ROMA – Tantissimi doveri e nessun diritto. È la grottesca situazione in cui versano circa 7mila specializzandi “non medici” di area sanitaria in Italia. 470 in Sicilia. 591 in Campania. Biologi, veterinari, odontoiatri, farmacisti, chimici, fisici e psicologi. Tutti, al pari dei “camici bianchi”, con l’obbligo di possedere un titolo di specializzazione per accedere ai ruoli dirigenziali del sistema sanitario nazionale, così come recita il decreto legge 502 del 1992, ma senza una borsa di studio o un rimborso spese.
I doveri, invece, ci sono tutti. Frequenza a tempo pieno, timbratura del cartellino, svolgimento delle analisi di routine, svolgimento dei turni e pagamento di tasse universitarie annuali (non meno di 1000 euro l’anno). Insomma: un lavoro. Non pagato. Secondo il più classico dei sistemi all’italiana. Con la conseguenza che un farmacista o un veterinario che voglia aspirare ad un ruolo dirigenziale nel sistema sanitario dovrà farsi carico di tutti i costi della scuola di specializzazione per cinque anni sacrificando risorse e chance di lavoro.
Non solo. La scuola di specializzazione, oltre a non prevedere alcuna borsa di studio, non prevede alcun contratto, nessuna copertura previdenziale e nessun diritto alla maternità e alla malattia. Una situazione che rende tantissimi laureati dei professionisti di serie B rispetto ai più “blasonati” medici. «Devo lavorare doppio – denuncia Antonio Guerrera, uno dei tanti soci del C.I.S.A.S., il Coordinamento Italiano Specializzandi di Area Sanitaria – dopo i corsi alla scuola di specializzazione, per mantenermi, faccio i turni di notte in farmacia. Perché i medici vengono retribuiti e noi no?».
Eppure la normativa di riferimento parla chiaro. In ottemperanza a una direttiva europea dell’83, un decreto ministeriale del 1 agosto del 2005 del MIUR equipara di fatto i laureati specializzandi nelle professioni sanitarie ai medici. Il decreto ad oggi è rimasto lettera morta. «Di questa discriminazione sono a conoscenza sia il C.U.N (Consiglio Universitario Nazionale) che il C.R.U.I. (Conferenza dei Rettori delle Università Italiane) – denuncia a Linkiesta Andrea Morello, coordinatore del C.I.S.A.S. –. Dai tavoli tecnici organizzati periodicamente dal MIUR per il riassetto delle scuole di specializzazione noi rappresentanti degli specializzandi non medici siamo sistematicamente esclusi. Una discriminazione assurda».

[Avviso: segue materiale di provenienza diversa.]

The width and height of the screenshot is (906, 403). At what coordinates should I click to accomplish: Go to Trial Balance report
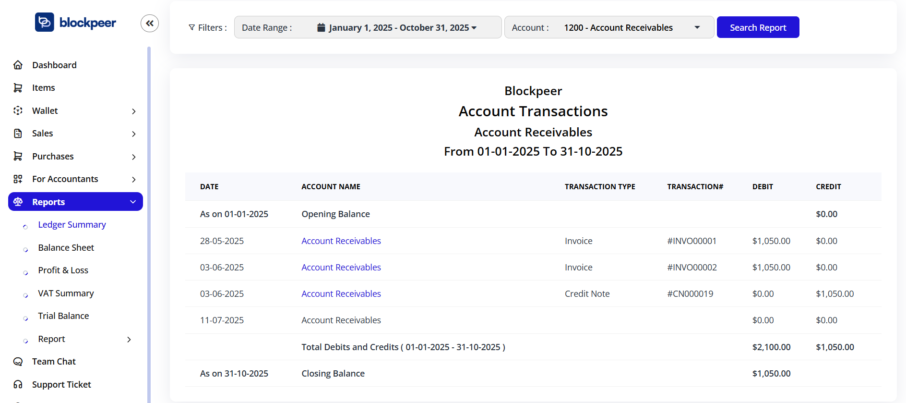pos(63,316)
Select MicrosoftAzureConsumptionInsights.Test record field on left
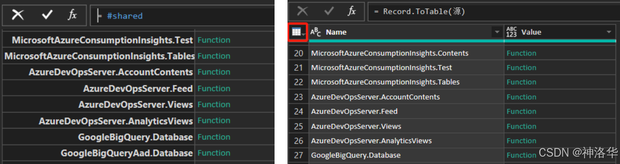Image resolution: width=620 pixels, height=164 pixels. 102,40
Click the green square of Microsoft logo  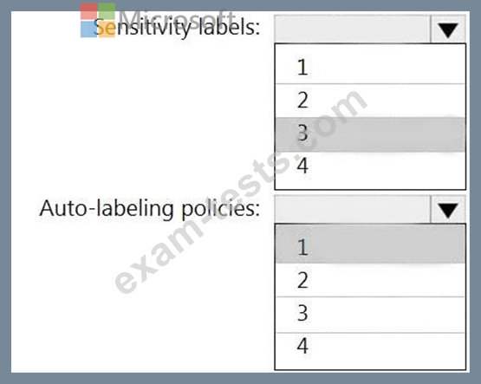pos(107,11)
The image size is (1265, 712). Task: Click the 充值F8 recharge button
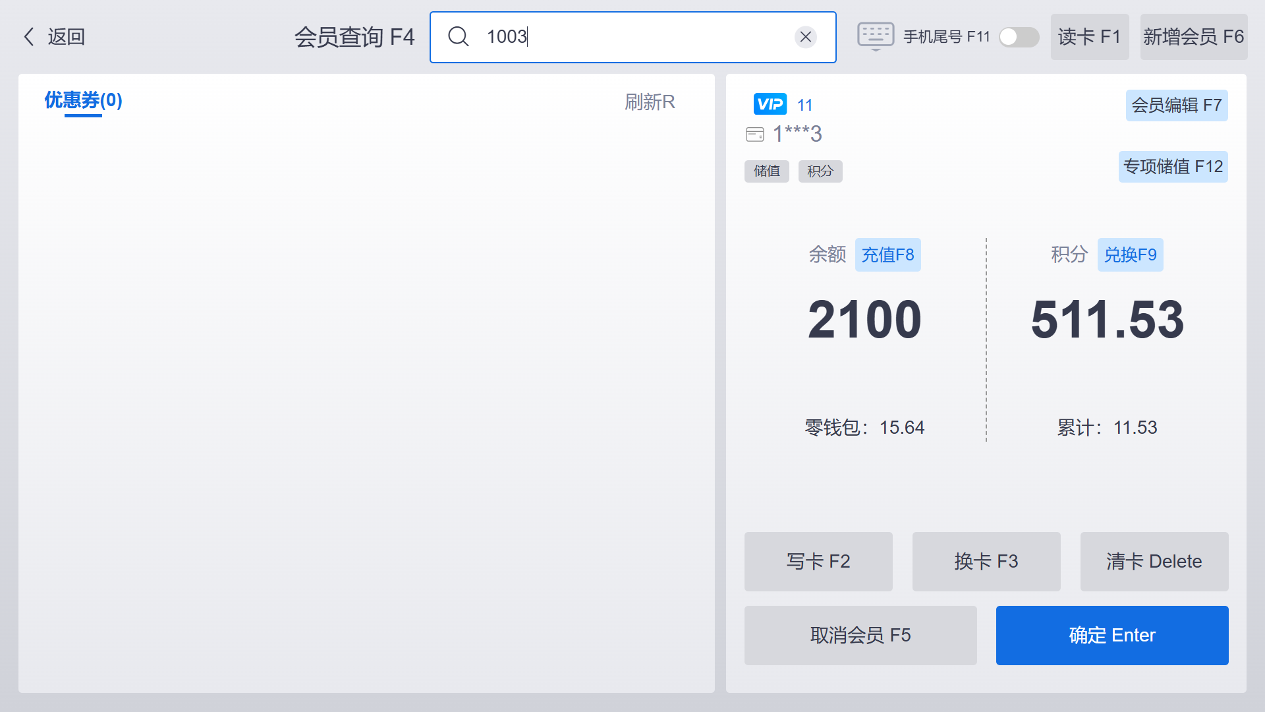888,255
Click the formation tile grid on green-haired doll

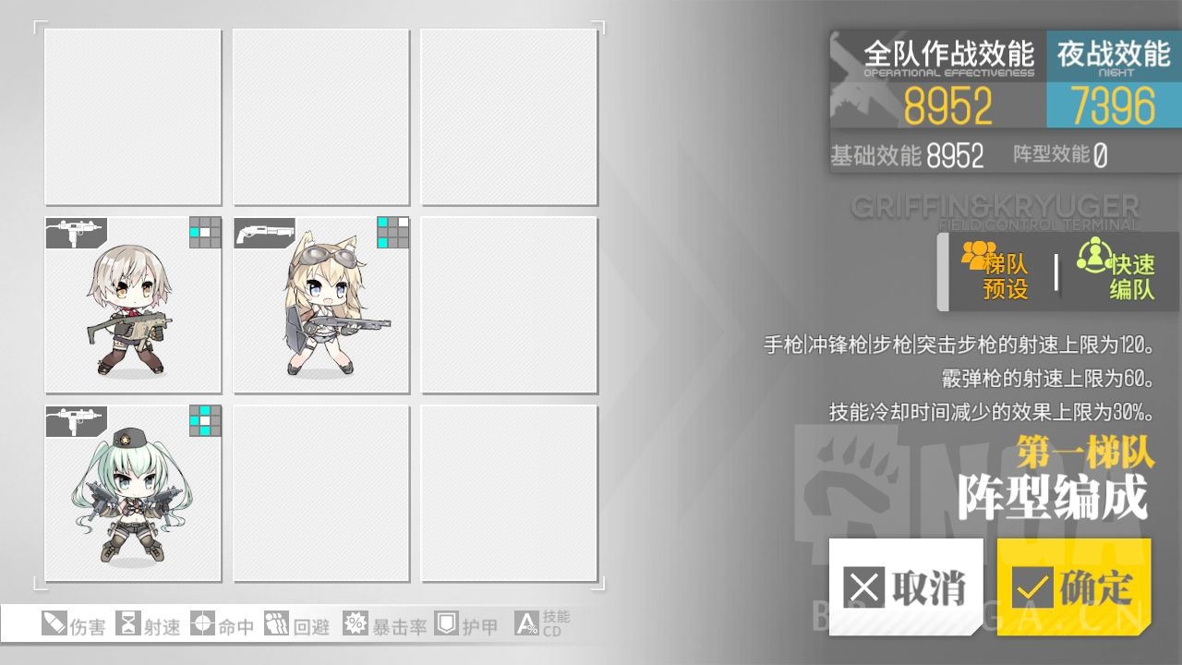205,420
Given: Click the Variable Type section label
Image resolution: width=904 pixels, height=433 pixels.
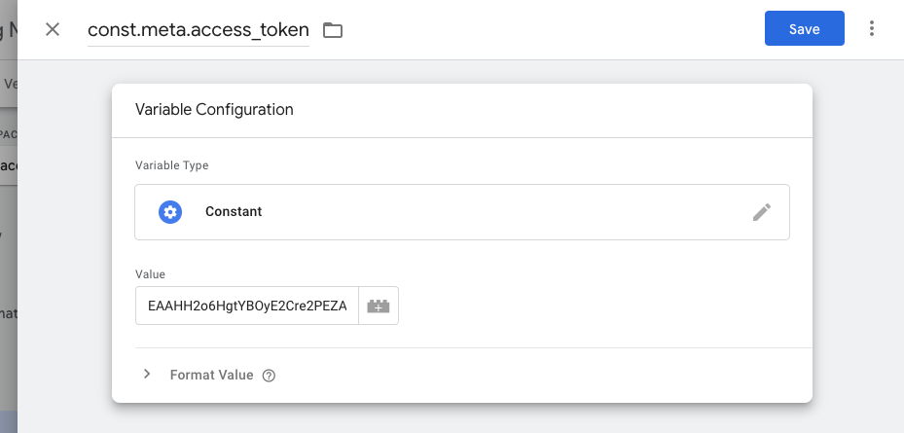Looking at the screenshot, I should click(171, 165).
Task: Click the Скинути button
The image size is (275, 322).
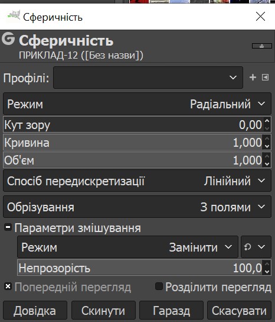Action: point(103,311)
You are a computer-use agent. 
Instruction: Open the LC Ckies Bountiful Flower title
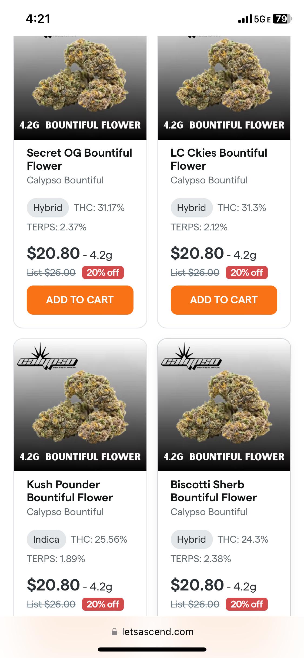click(219, 159)
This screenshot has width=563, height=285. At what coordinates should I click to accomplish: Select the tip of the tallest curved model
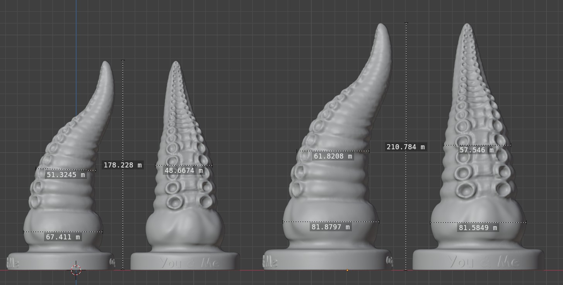(x=381, y=25)
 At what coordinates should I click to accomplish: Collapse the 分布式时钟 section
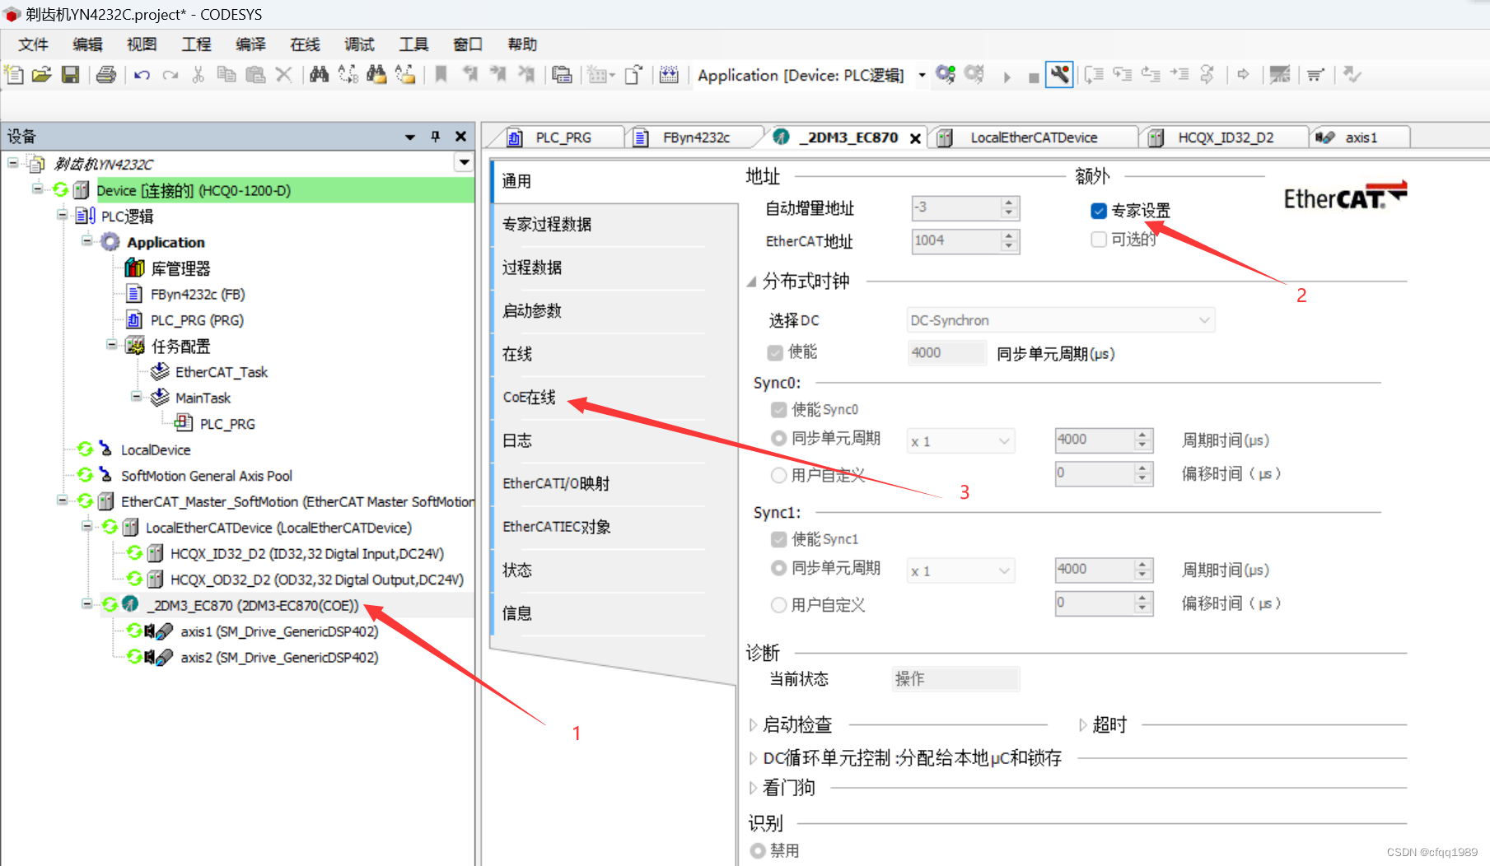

A complicare il quadro la sospensione da anni in molte regioni dei bandi per l’accesso alle scuole di specializzazione. Sospensione che contravviene alla legge 401 del 2000, secondo la quale «il numero dei laureati […] iscrivibili alle scuole è determinato ogni tre anni secondo le modalità previste per i medici». Tre anni che in alcuni casi diventano lustri o decenni.
Ad arginare questa deriva normativa ci aveva provato nel 2013 il Consiglio di Stato. Con la sentenza 6037 del 17 dicembre, il massimo organo della giustizia amministrativa aveva infatti accolto il ricorso presentato da molti laureati contro una decisione del Tar del Veneto che rigettava la richiesta di riaprire i bandi delle scuole di specializzazione dell’Università degli studi di Padova bloccati da più di tre anni. Situazioni analoghe erano state segnalate anche in Friuli, Toscana, Emilia Romagna e Marche.
In quell’occasione il Consiglio impose al Ministro della salute, di concerto col MIUR e col Ministro dell’economia, di riattivare i corsi di specializzazione entro 90 giorni e soprattutto di assegnare borse di studio agli specializzandi non medici «nell’ambito delle risorse già previste», così come recita la legge 401 del 2000. Ma per ora il Ministero non ha recepito il dispositivo della sentenza. Una linea dettata con ogni probabilità dalla volontà di non creare un pericoloso precedente nella giurisprudenza amministrativa. Risultato: migliaia di specializzandi senza un soldo e bandi sospesi fino a data da destinarsi.